● **Data rows**
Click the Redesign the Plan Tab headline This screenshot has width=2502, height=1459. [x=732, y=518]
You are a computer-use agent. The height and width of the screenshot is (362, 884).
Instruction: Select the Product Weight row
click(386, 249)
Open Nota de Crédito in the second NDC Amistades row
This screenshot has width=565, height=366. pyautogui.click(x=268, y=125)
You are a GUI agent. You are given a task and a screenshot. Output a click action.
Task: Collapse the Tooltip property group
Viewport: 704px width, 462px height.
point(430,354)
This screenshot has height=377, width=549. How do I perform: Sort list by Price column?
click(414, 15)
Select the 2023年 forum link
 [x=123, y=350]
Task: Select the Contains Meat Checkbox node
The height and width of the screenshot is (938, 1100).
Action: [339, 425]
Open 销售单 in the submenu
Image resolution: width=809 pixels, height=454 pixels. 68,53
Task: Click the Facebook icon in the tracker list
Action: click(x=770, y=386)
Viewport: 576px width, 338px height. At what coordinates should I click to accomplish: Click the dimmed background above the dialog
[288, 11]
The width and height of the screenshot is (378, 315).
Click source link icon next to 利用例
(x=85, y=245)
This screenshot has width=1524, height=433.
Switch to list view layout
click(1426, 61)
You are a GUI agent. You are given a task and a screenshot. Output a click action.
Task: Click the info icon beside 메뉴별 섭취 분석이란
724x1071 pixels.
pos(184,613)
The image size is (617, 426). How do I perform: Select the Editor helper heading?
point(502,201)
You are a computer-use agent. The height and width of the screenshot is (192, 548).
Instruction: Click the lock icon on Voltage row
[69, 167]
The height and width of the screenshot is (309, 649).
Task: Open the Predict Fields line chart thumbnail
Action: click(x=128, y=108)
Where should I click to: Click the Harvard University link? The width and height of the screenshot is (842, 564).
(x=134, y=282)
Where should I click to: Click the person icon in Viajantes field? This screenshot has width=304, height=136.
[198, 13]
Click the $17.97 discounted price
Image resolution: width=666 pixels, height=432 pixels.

● **Stated goal**
Swap "lock icon" for "padlock icon" in the rows from the line with "This screenshot has height=377, width=549." to the line with "Action: click(x=128, y=108)", and give back only those lines with everything else unchanged.

● **Solution for this task**
This screenshot has height=377, width=549. How do I perform: Sort list by Price column?
click(414, 15)
Select the 2023年 forum link
 [x=123, y=350]
Task: Select the Contains Meat Checkbox node
The height and width of the screenshot is (938, 1100).
Action: [339, 425]
Open 销售单 in the submenu
Image resolution: width=809 pixels, height=454 pixels. 68,53
Task: Click the Facebook icon in the tracker list
Action: click(x=770, y=386)
Viewport: 576px width, 338px height. At what coordinates should I click to accomplish: Click the dimmed background above the dialog
[288, 11]
The width and height of the screenshot is (378, 315).
Click source link icon next to 利用例
(x=85, y=245)
This screenshot has width=1524, height=433.
Switch to list view layout
click(1426, 61)
You are a GUI agent. You are given a task and a screenshot. Output a click action.
Task: Click the info icon beside 메뉴별 섭취 분석이란
724x1071 pixels.
pos(184,613)
The image size is (617, 426). How do I perform: Select the Editor helper heading?
point(502,201)
You are a computer-use agent. The height and width of the screenshot is (192, 548).
Instruction: Click the padlock icon on Voltage row
[69, 167]
The height and width of the screenshot is (309, 649).
Task: Open the Predict Fields line chart thumbnail
Action: click(x=128, y=108)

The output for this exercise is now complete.